We know that the cost of doing nothing will be enormous in money, goods, homes and lives. So we are prepared to pay to avoid catastrophe. Of course, we don't want to pay more than we have to, and we don't want to pay more than the other guy. So everyone is busy with their calculators and measuring rods making sure we pay as little as possible, making this transition look like a slow bicycle race.
The situation is ripe for vested interests to say, "Hey! Those guys are getting too much money. It's not fair."
This happened recently with respect to Chinese solar panels exported to the U.S. The U.S. Department of Commerce decided that the manufacturers had an unfair advantage due to big subsidies from the Chinese government. To level things up, they slapped a tariff on them.
Fossil fuel industry supporters often complain that governments are giving too many subsidies to renewable energy projects. Industry associations and lobbyists are counting on their fingers and toes to tally all the subsidies, big and little, for renewables.
The very reputable International Energy Agency (IEA) found that countries worldwide paid $66 billion in subsidies to encourage the development and deployment of renewable energy in 2010.

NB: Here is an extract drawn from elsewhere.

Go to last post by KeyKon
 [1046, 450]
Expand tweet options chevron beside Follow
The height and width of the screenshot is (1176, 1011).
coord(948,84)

That sounds like a lot, but it is just a speck compared with the $409 billion that governments paid to subsidise fossil fuel in the same year, according to the IEA.
Fatih Birol, exceptional economist with the IEA says,
Energy markets can be thought of as suffering from appendicitis due to fossil fuel subsidies. They need to be removed for a healthy energy economy. Energy is significantly underpriced in many parts of the world, leading to wasteful consumption, price volatility and fuel smuggling. It's also undermining the competitiveness of renewables.
Australia doesn't get a mention in this very excellent Guardian article about fossil fuel subsidies, but I note that after floating the idea of reducing the $2 billion diesel rebate, the Australian government caved in to industry lobbying and it didn't get a mention in the recent budget.
When fossil fuel interests criticise the subsidies given to renewable energy, they need to look at the log in their own eyes before complaining about the speck in other people's eyes.
You hypocrite, first take the log out of your own eye, and then you will see clearly to take the speck out of your brother’s eye.